A multitude of seniors, having paid off their mortgages many years ago, currently own their homes free and clear of any debt. Some are fortunate and they have a nest egg that, along with their income (Social Security and/or pension), allows them to maintain their home and provide for themselves without difficulty. Some are not so fortunate, and although they own their home, they do not have adequate sources of income and other assets to maintain the home as well as provide for their care needs.
When a senior finds him or herself unable to afford living at home, but has some overwhelming reason to remain there, instead of selling or downsizing, a reverse mortgage, also known as a home equity conversion mortgage (HECM), can provide access to the equity in the home without the traditional monthly payments associated with a mortgage.
In order to qualify for a reverse mortgage, the borrower must be at least 62 years-old and own their home. The home must be the borrower's primary residence, and not a rental or vacation property. If the borrower has an existing mortgage on the property, he or she must pay off the existing loan with money received from the reverse mortgage.
There are no income requirements to obtain a reverse mortgage. Further, if the homeowner is participating in the federal HECM program, the borrower must undergo consumer counseling before being approved for the reverse mortgage.
Similar to a traditional loan, the property is appraised and inspected as part of the approval process. Generally, a borrower can expect to be able to access between 50 and 70 percent of the appraised value of the home, but the amount that can be accessed is dependent on the home's value, location, interest rates, and the age of the younger borrower, if there are co-owners.

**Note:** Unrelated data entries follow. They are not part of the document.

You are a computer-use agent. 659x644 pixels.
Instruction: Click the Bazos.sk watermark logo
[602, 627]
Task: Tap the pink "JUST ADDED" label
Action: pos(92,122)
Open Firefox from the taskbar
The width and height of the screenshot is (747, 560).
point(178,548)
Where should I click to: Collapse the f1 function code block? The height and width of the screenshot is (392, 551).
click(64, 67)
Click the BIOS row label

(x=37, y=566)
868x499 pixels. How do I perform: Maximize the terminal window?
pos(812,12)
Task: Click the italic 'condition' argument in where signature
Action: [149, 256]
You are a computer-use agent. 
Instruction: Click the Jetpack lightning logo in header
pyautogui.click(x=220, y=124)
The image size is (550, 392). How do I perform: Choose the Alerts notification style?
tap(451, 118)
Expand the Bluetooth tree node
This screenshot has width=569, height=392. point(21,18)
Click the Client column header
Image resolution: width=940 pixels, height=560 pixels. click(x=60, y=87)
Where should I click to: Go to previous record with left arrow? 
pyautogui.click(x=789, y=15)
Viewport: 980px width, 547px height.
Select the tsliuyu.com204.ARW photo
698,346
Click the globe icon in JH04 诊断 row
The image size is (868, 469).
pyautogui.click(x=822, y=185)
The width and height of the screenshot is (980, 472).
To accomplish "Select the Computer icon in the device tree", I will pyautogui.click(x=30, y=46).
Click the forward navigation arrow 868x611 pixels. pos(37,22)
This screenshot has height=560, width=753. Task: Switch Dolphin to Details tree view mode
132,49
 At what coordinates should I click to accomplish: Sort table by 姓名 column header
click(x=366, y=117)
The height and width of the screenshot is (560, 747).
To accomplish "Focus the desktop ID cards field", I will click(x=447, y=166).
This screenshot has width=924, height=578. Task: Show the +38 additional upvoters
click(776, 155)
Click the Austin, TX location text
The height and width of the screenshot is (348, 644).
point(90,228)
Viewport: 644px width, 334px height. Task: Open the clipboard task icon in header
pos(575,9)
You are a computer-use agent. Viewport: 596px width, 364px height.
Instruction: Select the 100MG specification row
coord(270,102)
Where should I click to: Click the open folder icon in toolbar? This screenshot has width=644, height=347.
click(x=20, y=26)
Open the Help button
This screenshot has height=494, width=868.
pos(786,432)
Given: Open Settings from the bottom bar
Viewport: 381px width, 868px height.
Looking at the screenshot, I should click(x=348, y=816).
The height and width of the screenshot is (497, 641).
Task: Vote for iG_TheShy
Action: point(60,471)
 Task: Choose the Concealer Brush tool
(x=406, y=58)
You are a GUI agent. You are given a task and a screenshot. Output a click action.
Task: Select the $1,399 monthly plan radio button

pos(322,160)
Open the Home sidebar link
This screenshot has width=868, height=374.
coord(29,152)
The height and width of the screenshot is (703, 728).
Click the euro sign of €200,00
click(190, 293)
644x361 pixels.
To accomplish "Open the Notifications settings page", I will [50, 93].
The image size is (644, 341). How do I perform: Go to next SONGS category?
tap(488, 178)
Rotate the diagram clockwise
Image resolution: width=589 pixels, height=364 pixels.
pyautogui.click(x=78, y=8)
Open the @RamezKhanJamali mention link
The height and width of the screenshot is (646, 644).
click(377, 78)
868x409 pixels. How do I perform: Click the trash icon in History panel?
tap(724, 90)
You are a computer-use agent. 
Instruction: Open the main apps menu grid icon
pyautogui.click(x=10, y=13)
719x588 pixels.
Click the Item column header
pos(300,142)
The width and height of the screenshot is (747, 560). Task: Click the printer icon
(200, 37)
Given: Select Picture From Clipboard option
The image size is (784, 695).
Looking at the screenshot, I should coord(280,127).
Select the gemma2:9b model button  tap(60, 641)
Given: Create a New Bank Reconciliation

Once the loan is closed, payments from the mortgage to the borrower can be taken in a variety of ways including lump sum, monthly payments or a line of credit. Typically, the line of credit increases as the homeowner ages, allowing him or her to borrow more money over time.
Once a reverse mortgage is secured, the borrower remains responsible for the maintenance and upkeep of the home, as well as for the real estate taxes (with any applicable abatement for age, health, veteran status, etc.) and the property insurance.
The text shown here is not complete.